Saat ini pemerintah sendiri terus menggodok pengaturan mengenai pajak bagi e-commerce yang akan selesai pada akhir tahun 2017.

"UMKM e-commerce saya lebih berpikir diperkenakan angka lebih kecil, 0.25% saja, supaya mereka bangkit mau bayar, dan angka 0,25 itu angka yang wajar," ujar Daniel di Hotel Shangri La, Jakarta, Selasa (14/11/2017).

Menurut Daniel angka 0,25% merupakan pemicu bagi pelaku e-commerce untuk sadar dalam pembangunan ekonomi Indonesia.

"Ya 5-10 tahun dulu dengan 0,25%, yang penting terpancing bayar, nantinya kalau mau dinaikkan jadi 1%-2% nanti mereka sudah terbiasa," jelasnya.

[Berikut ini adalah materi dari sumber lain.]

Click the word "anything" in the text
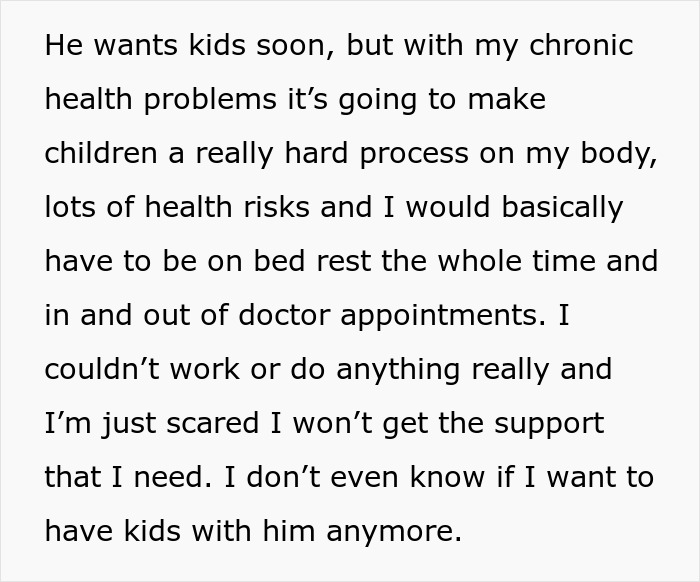The height and width of the screenshot is (582, 700). click(398, 371)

Daniel mengakui angka 1% memang sudah baik secara psikologis, kendati demikian akan jauh lebih baik bila memulai pengenaan pajak ini dari angka 0,25%. Menurutnya, ini akan memicu jutaan e-commerce UMKM untuk mendaftarkan diri sebagai wajib pajak.

"Tetapi ini kan terobosan, kenapa ga mulai dari 0,25%, yang penting data masuk NPWP. Mulai 0,25% tapi e-commerce yang masuk bisa juta-jutaan," pungkasnya.